Probably the most important thing about MySpace is that we don’t think of it as a negation of a gig. If you see the emergance of these networks as a way to overlook the real world, you missed the point. They opened new paths and new spaces, made things possible that were not possible before. Suddenly, Scottish producers could collaborate with Canadian rappers, with little friction and basically without ever meeting. Over the last decade, cascading stories of friendships formed online have created transnational music and topped charts. All music is electric and all music moves through this virtual space. It is creative space and resonating body at the same time. And here, too, it's reciprocal: like all other spaces, it changes the people who move through it. And they in turn, change it.

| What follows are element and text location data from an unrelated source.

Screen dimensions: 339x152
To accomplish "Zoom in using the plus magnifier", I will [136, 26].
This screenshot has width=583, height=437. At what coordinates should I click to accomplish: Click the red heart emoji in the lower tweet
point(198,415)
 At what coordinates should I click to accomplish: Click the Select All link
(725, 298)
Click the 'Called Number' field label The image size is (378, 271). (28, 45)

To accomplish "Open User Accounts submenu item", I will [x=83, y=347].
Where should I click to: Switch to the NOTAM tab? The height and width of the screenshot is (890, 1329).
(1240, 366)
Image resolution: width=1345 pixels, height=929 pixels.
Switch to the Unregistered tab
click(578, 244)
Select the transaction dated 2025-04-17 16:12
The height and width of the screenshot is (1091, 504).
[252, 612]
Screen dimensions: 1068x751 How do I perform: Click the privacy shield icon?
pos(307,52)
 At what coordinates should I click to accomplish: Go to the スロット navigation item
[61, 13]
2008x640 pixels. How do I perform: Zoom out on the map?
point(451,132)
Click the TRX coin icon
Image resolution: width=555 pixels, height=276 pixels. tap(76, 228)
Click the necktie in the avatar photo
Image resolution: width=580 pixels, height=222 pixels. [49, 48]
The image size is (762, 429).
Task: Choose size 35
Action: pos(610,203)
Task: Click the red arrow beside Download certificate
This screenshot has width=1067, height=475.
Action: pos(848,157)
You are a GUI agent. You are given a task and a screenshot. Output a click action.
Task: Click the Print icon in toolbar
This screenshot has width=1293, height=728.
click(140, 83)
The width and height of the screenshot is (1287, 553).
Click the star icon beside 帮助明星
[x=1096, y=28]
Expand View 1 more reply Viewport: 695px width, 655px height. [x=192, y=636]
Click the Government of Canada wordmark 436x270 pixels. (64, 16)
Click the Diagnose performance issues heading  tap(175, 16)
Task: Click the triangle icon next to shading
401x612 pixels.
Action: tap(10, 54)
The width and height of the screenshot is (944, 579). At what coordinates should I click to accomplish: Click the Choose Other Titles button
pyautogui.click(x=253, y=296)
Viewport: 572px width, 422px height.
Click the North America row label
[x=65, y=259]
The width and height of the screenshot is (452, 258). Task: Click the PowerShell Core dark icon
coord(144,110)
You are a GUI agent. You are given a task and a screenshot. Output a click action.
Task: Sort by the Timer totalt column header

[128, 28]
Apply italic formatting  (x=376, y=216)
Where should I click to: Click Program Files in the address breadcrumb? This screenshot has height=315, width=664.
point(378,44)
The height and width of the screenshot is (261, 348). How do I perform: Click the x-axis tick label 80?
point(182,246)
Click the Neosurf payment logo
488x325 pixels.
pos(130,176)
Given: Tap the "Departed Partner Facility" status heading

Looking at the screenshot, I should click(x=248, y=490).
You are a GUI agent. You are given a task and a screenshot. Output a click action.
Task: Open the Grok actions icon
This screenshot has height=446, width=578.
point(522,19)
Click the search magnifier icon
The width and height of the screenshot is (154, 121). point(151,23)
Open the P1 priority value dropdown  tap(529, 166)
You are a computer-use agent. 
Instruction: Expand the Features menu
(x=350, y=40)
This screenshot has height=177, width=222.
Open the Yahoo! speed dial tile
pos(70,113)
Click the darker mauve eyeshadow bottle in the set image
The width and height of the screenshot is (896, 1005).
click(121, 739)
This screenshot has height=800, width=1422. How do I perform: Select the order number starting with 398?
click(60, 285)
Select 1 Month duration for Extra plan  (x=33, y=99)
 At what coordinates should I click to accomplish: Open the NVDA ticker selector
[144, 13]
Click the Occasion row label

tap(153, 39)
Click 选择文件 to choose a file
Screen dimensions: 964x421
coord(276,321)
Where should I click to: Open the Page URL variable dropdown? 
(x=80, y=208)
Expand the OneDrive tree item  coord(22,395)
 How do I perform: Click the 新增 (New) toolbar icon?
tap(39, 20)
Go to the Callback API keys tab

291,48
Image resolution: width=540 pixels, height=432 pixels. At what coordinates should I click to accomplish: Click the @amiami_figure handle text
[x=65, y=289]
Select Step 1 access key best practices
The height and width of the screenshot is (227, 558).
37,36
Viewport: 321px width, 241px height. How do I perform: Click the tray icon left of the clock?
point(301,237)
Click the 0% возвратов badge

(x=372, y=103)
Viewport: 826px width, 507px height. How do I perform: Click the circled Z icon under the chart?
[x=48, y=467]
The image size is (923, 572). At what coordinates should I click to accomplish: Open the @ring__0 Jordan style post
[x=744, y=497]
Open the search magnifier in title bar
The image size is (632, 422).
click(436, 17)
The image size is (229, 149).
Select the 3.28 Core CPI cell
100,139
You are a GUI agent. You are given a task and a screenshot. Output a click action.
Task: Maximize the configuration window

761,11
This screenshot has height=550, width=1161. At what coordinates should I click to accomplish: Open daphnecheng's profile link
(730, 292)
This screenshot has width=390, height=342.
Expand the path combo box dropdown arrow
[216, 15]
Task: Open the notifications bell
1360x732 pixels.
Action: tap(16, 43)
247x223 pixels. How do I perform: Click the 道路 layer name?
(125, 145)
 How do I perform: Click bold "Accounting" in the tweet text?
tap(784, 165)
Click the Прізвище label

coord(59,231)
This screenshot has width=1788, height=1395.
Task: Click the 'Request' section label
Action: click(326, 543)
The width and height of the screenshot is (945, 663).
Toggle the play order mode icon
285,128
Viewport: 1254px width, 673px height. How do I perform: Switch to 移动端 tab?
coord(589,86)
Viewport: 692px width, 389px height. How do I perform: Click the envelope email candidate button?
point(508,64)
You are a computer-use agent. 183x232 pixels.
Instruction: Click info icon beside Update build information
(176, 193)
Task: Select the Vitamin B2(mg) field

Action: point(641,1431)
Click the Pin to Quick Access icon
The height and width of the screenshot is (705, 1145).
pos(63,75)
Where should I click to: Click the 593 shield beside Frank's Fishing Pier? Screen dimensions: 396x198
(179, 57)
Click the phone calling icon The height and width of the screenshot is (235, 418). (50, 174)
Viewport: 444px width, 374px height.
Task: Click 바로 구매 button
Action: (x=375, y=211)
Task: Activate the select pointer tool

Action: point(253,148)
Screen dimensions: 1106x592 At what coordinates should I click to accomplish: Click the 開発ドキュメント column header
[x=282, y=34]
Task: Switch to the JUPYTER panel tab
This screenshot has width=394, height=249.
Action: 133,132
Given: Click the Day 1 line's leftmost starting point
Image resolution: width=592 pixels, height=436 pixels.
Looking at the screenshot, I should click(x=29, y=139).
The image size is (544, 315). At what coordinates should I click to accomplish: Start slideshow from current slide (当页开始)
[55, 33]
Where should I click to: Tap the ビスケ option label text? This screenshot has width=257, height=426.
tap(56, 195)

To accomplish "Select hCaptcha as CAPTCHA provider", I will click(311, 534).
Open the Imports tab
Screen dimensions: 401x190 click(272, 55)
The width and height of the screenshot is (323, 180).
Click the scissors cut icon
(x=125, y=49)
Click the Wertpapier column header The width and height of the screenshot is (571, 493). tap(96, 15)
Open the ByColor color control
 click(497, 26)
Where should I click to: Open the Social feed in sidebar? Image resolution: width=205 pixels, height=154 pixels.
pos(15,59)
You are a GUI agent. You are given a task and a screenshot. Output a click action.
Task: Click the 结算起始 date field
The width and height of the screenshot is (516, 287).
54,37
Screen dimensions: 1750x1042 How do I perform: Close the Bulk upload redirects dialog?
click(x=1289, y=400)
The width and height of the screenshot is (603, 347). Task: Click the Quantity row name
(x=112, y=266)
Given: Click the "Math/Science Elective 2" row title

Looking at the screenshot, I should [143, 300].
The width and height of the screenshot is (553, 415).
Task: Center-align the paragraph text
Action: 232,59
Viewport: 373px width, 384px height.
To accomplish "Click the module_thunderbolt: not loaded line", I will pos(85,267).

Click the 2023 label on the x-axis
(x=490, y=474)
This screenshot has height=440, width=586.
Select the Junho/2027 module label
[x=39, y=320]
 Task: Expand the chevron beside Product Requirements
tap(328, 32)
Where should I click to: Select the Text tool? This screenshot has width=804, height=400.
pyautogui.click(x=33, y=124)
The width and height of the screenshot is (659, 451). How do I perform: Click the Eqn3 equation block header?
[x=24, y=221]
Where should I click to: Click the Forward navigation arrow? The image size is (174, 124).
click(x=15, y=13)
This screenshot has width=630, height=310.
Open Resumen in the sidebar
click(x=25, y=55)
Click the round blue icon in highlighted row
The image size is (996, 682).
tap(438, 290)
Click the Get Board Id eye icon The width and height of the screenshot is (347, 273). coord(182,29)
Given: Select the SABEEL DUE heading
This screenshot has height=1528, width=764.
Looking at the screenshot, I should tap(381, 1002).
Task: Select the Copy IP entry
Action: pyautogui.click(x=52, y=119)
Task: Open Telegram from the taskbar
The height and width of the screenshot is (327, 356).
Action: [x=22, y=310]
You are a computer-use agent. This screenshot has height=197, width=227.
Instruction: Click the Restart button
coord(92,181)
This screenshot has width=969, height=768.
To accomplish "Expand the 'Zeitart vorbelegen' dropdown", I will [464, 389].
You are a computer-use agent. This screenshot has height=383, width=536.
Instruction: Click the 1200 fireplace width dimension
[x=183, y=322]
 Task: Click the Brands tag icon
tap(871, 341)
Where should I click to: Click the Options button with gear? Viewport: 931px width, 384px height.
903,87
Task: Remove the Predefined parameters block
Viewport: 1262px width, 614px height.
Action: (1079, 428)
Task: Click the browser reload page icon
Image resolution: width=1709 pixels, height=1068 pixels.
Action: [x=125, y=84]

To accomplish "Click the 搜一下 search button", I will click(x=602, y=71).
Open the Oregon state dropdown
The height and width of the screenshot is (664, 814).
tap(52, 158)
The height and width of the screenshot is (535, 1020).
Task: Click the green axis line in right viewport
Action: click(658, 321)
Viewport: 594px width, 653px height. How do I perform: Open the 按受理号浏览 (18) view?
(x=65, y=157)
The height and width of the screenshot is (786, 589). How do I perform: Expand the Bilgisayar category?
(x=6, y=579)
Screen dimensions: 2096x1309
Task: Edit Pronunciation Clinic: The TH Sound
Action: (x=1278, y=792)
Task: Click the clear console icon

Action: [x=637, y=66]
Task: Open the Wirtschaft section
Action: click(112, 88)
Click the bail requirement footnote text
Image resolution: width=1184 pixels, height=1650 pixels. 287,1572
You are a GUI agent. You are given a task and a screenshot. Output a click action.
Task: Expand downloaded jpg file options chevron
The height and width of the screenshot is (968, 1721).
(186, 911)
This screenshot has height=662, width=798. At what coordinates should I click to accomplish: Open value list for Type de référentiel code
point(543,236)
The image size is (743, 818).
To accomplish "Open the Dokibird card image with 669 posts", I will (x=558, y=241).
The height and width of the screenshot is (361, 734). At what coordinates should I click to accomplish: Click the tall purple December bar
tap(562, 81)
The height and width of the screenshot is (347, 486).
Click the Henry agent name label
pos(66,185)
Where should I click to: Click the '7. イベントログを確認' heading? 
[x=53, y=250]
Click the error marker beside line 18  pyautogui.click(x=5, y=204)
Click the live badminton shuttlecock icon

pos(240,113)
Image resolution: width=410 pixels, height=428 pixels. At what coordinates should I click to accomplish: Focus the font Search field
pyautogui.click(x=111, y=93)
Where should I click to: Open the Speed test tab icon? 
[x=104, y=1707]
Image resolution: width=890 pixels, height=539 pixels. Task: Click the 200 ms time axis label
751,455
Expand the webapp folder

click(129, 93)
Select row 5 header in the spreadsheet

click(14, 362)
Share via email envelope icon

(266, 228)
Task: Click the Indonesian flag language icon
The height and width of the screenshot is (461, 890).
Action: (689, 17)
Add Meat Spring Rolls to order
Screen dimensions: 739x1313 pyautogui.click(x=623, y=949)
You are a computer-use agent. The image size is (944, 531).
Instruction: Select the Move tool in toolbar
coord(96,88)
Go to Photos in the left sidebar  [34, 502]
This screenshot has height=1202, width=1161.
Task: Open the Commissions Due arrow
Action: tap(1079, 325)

The relationship between city, artist and space is multi-dimensional, and the digital has made it no less multi-layered. Today a musician like Cid Rim can move between London, Glasgow or Los Angeles, and their existence is seamless in our digital space. His indentity, however, is fixed in place. When I first asked him why the album was called Songs of Vienna, Cid Rim said something that perhaps symbolizes this ambiguity perfectly: “well, the album was mixed and finished there through lockdown” and further "... I don't think I can make a non-Vienna album, no matter where I am."